▸ PROMPT
Wherever the string "Huddle" appears in the listing, copy that line.
SOURCE DATA Block Start
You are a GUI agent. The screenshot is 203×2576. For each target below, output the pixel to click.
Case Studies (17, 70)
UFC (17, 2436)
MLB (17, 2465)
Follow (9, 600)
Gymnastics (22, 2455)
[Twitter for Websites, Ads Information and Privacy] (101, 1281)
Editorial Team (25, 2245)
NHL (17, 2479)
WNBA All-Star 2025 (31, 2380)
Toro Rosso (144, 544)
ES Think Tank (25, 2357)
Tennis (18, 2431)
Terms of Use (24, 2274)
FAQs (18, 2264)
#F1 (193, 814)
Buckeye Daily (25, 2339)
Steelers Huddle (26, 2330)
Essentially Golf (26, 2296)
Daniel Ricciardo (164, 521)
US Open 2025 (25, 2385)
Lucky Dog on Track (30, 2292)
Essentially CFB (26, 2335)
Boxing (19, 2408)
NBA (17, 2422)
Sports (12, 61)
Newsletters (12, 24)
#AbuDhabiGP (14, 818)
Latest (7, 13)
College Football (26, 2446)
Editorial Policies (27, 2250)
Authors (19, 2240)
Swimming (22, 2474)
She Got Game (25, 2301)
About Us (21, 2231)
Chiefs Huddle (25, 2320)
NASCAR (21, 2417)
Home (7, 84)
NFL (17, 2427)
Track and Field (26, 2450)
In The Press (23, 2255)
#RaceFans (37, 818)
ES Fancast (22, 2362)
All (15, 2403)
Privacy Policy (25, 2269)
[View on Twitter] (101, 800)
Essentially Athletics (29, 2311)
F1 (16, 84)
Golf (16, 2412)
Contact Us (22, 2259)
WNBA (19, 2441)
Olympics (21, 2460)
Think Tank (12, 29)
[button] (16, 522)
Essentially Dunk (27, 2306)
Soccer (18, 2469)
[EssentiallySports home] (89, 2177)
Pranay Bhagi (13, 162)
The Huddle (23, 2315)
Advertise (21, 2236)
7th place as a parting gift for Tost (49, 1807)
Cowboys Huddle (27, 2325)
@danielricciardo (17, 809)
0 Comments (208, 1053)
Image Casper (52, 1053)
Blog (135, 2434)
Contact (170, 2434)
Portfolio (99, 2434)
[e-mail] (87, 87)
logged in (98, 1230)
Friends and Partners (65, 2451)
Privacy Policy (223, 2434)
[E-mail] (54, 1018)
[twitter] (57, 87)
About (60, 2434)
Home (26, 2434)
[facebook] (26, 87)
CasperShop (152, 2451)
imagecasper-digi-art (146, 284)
SOURCE DATA Block End
SOURCE DATA Block Start
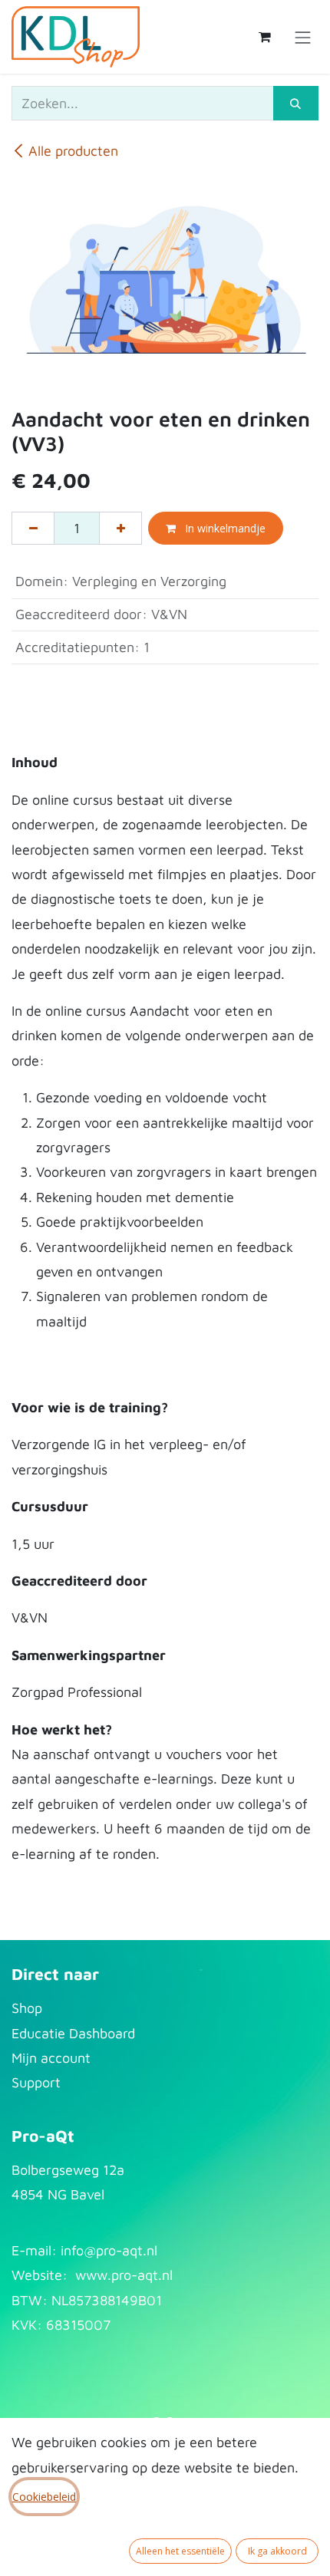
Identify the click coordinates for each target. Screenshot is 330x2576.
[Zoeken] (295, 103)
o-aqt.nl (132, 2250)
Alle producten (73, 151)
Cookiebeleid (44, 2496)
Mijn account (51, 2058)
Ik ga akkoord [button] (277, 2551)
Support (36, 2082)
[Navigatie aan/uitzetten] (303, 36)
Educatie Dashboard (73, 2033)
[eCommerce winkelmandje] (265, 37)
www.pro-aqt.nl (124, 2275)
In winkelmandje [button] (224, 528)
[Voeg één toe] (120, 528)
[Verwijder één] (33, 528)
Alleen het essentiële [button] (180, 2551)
SOURCE DATA Block End
SOURCE DATA Block Start
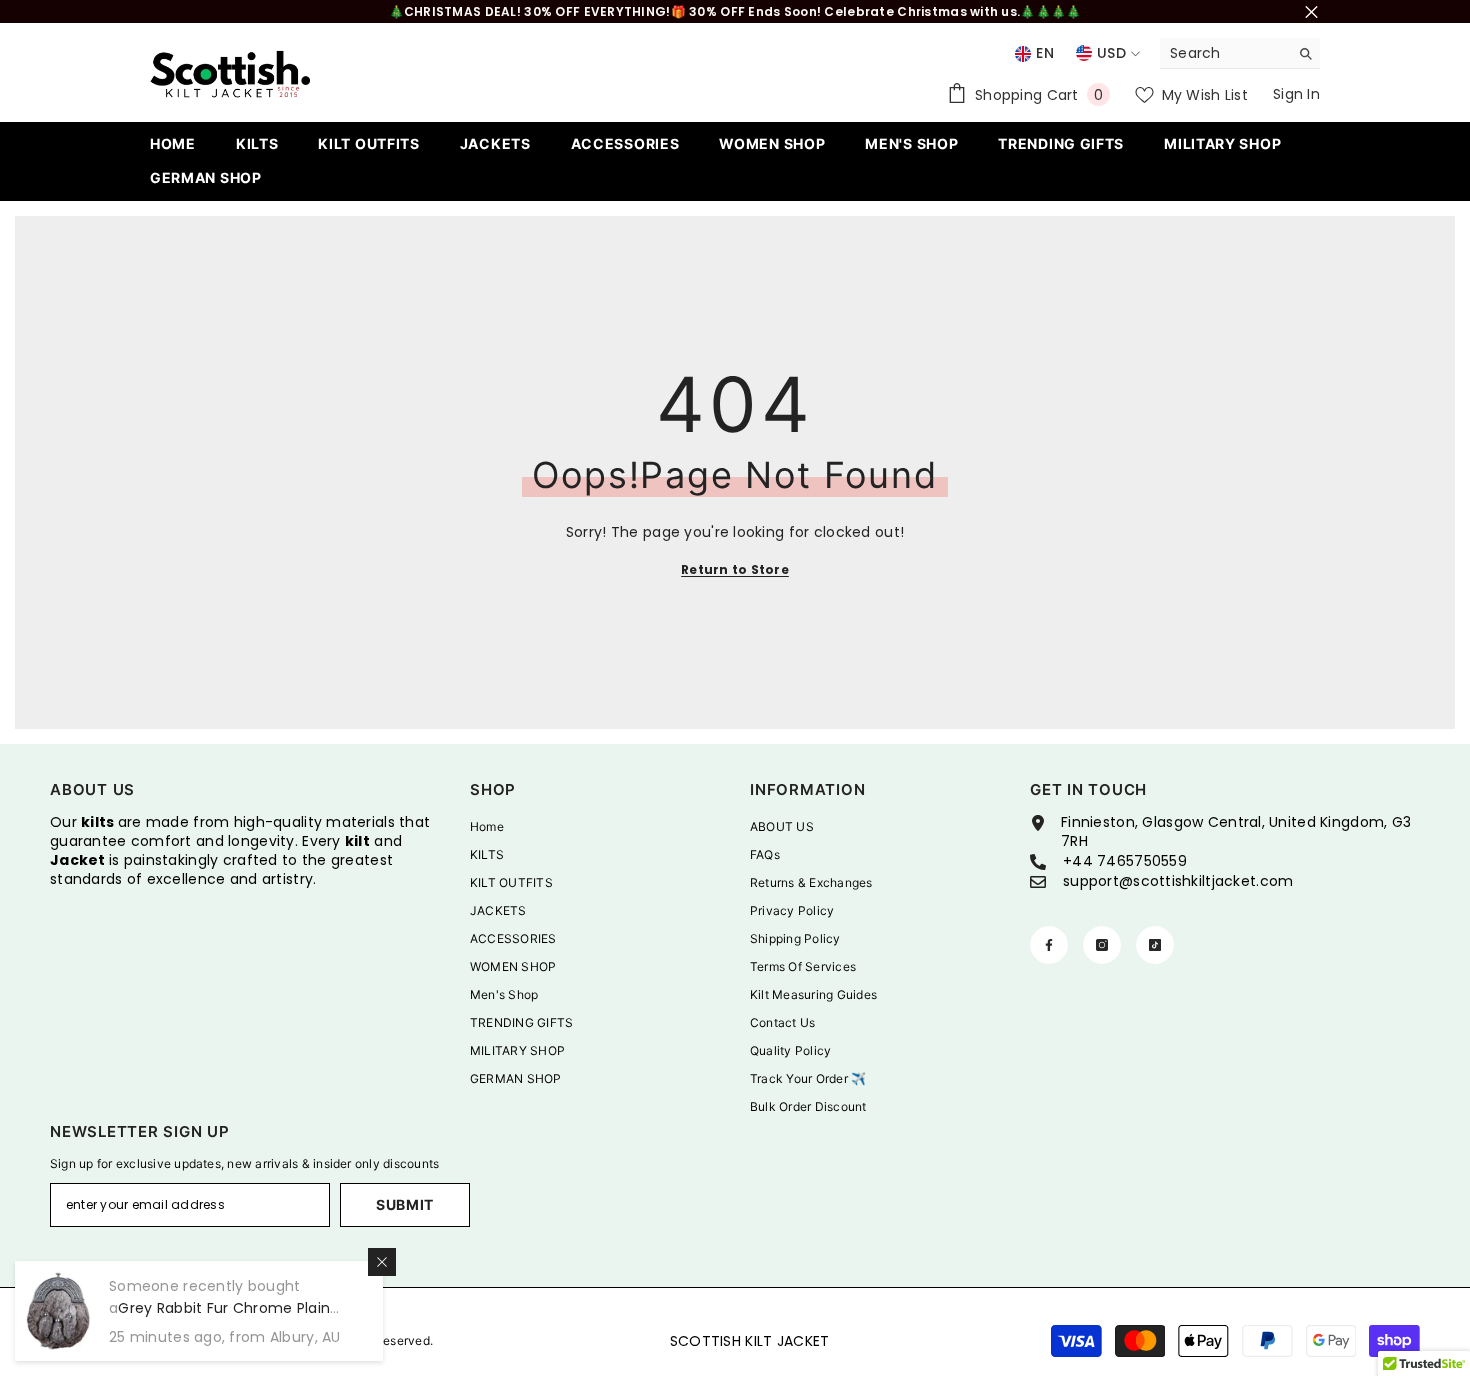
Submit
SOURCE DATA Block End
▸ THE ANSWER
Steelers Huddle (26, 2330)
Chiefs Huddle (25, 2320)
The Huddle (23, 2315)
Cowboys Huddle (27, 2325)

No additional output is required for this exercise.